Brief ▸ Every entry must reappear in your answer exactly as written, though its pictures must not.

======== Data to use ========

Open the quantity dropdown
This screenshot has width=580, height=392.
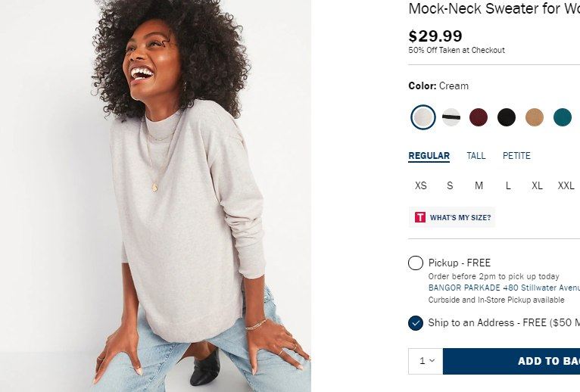pos(426,361)
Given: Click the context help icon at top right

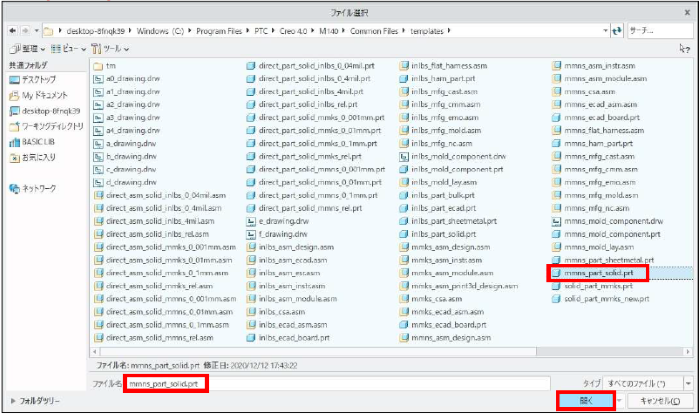Looking at the screenshot, I should [688, 48].
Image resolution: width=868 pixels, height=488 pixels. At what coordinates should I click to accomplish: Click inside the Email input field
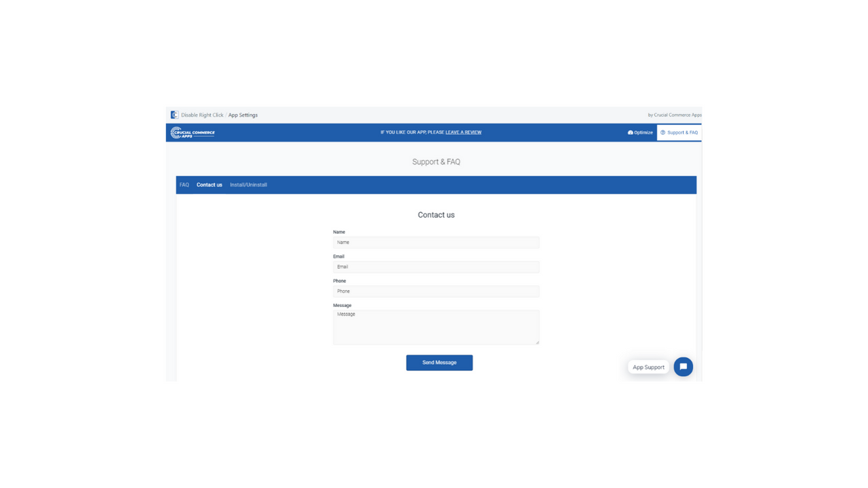tap(436, 266)
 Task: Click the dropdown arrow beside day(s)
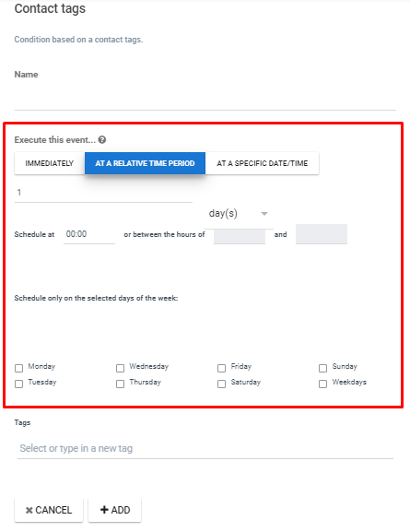(264, 214)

========

Written response ▸
Open the quantity dropdown
This screenshot has width=580, height=392.
pos(426,361)
Given: Click the context help icon at top right

Looking at the screenshot, I should [688, 48].
Image resolution: width=868 pixels, height=488 pixels. At what coordinates should I click to accomplish: Click inside the Email input field
tap(436, 266)
 Task: Click the dropdown arrow beside day(s)
(264, 214)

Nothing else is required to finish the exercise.